(Stored data entries)
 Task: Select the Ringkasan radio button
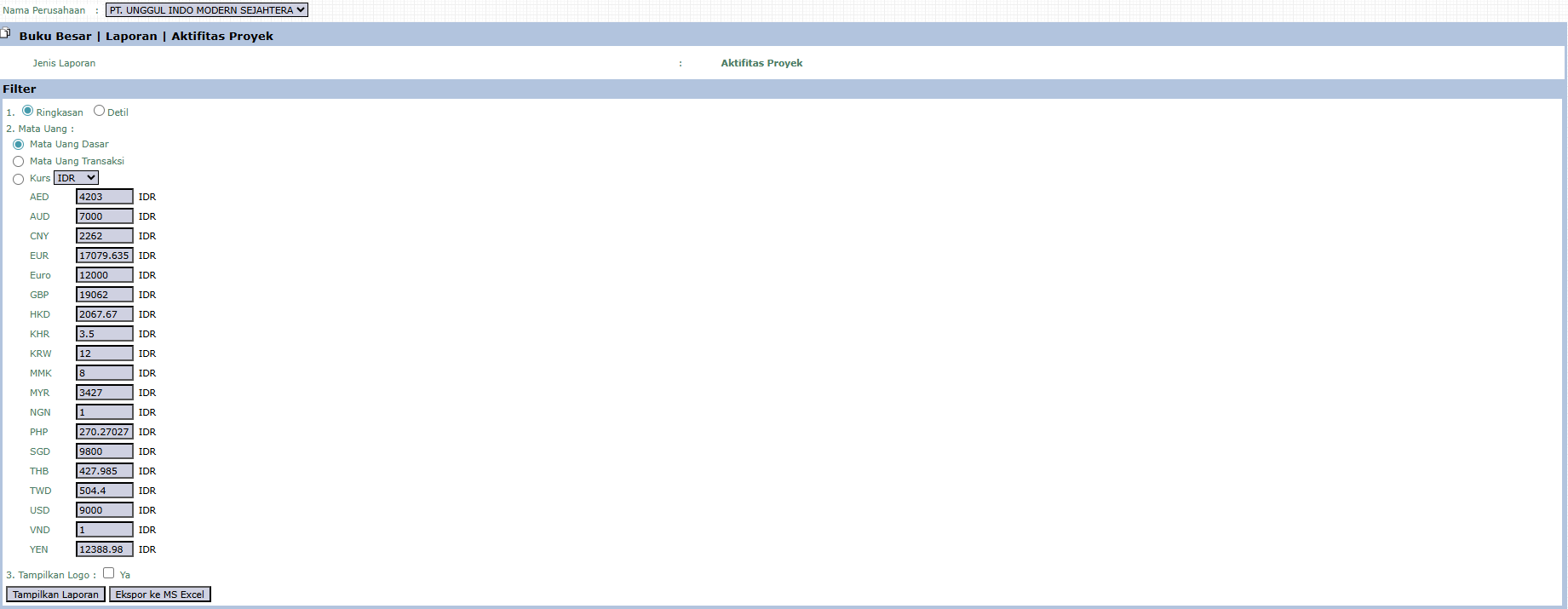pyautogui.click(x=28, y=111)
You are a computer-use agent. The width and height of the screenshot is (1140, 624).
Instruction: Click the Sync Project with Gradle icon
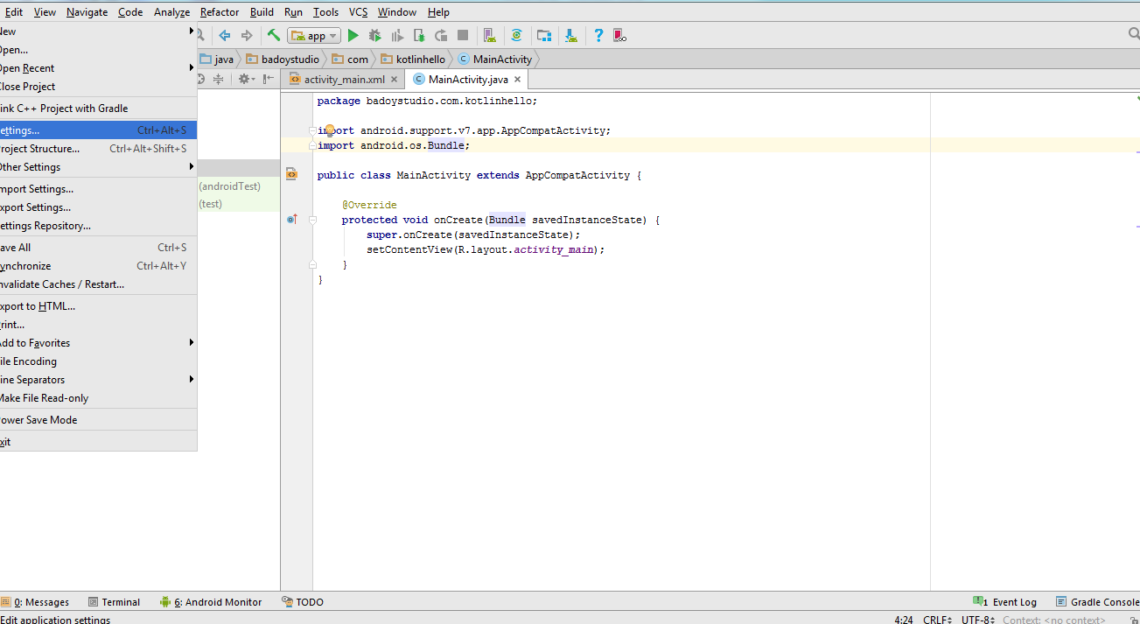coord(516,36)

◆ **WORK REQUIRED**
Copy all the entries word for word. Omit any pictures.

◆ **SOLUTION**
 Task: Select the Ringkasan radio button
pyautogui.click(x=28, y=111)
You are a computer-use agent. The width and height of the screenshot is (1140, 624).
Instruction: Click the Sync Project with Gradle icon
coord(516,36)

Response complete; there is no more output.